**TASK SET**
- A) In which journal was the research described in the article on childhood leukemia's prenatal origin published?
- B) Continue the article on childhood leukemia's prenatal origin from its final sentence.

**PASSAGE PROVIDED**

--

Researchers discover that a type of childhood leukaemia originates during foetal development

31 May 2024
Researchers discover that a type of childhood leukaemia originates during foetal development

Acute myeloid leukaemia is the second most common type of acute leukaemia in childhood and can be diagnosed within a few months of life.

The early onset of the disease had led to the suspicion that the tumour could have a prenatal origin. However, proving this theory has been challenging due to the lack of prenatal or birth samples.

‘The opportunity to study the origin of this leukaemia arose from the case of a five-month-old baby diagnosed with acute myeloid leukaemia at the Hospital Niño Jesús in Madrid,’ explains Pablo Menéndez, ICREA professor at the University of Barcelona and the Josep Carreras Institute. ‘The parents, who had preserved the umbilical cord blood, opened a line of research that until now had not been possible to address,’ adds the researcher.

The research is published in the journal Leukemia.

Using precision medicine techniques, researchers analysed the complete genome of the tumour. Unlike tumours in adults, where thousands of mutations are detected, only two chromosomal alterations were identified in this leukaemia. ‘Genome analysis allowed us to design a personalised diagnostic method to monitor the disease,’ says Xose S. Puente, Professor of Biochemistry at the University of Barcelona. Puente, Professor of Biochemistry and Molecular Biology at the University of Oviedo.

‘But these data raise new questions, such as when the tumour arose and in what order these mutations have appeared,’ he highlights. These questions are difficult to answer, since such research requires blood samples from the baby before the diagnosis, something that is impossible in the vast majority of cases. However, in this particular case, the existence of a frozen umbilical cord sample allowed researchers to separate different populations of blood cells at birth and to study whether any of the chromosomal alterations detected in the tumour were already present during foetal development.

--

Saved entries
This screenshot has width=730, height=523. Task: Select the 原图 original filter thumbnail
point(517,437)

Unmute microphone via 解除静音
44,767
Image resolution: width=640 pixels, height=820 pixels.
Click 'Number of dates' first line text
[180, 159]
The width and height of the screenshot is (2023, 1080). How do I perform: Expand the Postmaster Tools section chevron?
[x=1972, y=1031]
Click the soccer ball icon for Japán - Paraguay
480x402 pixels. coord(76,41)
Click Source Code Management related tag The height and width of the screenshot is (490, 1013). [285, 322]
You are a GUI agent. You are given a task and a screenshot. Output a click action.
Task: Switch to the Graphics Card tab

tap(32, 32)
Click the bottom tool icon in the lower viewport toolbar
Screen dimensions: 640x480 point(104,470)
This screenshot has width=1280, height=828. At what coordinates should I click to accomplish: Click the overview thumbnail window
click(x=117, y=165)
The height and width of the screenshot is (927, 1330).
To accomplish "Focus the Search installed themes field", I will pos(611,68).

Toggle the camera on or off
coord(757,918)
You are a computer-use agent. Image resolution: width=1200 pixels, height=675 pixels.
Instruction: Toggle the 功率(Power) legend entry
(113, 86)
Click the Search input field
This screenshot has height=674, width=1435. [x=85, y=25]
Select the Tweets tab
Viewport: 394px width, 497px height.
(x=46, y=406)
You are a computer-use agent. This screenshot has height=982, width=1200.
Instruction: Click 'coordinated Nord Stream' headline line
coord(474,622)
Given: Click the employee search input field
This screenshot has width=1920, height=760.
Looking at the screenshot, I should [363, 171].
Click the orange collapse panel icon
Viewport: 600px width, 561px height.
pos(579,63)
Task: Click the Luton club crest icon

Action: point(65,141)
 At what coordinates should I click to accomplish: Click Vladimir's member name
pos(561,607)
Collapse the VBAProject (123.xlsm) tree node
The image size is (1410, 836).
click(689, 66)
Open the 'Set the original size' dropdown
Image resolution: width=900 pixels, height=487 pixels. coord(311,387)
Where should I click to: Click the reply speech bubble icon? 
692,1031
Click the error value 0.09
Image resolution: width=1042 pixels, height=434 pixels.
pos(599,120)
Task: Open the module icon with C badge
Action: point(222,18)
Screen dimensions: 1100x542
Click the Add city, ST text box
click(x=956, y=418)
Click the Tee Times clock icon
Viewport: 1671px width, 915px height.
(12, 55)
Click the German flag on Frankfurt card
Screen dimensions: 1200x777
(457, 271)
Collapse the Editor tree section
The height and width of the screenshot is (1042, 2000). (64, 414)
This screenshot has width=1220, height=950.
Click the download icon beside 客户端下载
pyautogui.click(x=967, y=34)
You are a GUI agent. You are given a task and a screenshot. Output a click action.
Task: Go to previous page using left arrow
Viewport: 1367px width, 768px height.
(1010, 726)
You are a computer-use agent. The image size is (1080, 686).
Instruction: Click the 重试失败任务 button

--

**ANSWER SECTION**
- A) Leukemia

- B)
The study revealed that a translocation between chromosome 7 and 12 was already present in some haematopoietic stem cells in the umbilical cord. In contrast, the other chromosomal alteration, a trisomy of chromosome 19, was not present in the foetus, but was found in all tumour cells, suggesting that it contributes to increasing the malignancy of the leukemic cells.

‘These data are highly relevant for understanding the development of a devastating disease, and the existence of this umbilical cord sample was crucial to be able for conducting a study that had been impossible until now in acute myeloid leukaemia’, adds Talía Velasco, researcher at the Josep Carreras Institute and the University of Barcelona and co-leader of the study.

In addition to reconstructing the genomic alterations that the cells undergo to generate this leukaemia, the study has also identified a molecular mechanism that had not been observed before in this type of leukaemia and which causes the activation of a gene, called MNX1, which is frequently altered in this type of tumour. Knowledge of these alterations is essential for developing cell and animal models that allow us to understand the disease’s evolution and develop new therapies for treating these pathologies.

The study has been led by Xose S. Puente, Professor of Biochemistry and Molecular Biology at the University of Oviedo-IUOPA, Talía Velasco and Pablo Menéndez, from the Josep Carreras Institute and the University of Barcelona, with participation from researchers from four other institutions, including the Hospital Infantil Universitario Niño Jesús, the Hospital Universitario Central de Asturias, the Instituto de Biomedicina y Biotecnología de Cantabria and the Instituto de Investigación Sanitaria La Princesa de Madrid.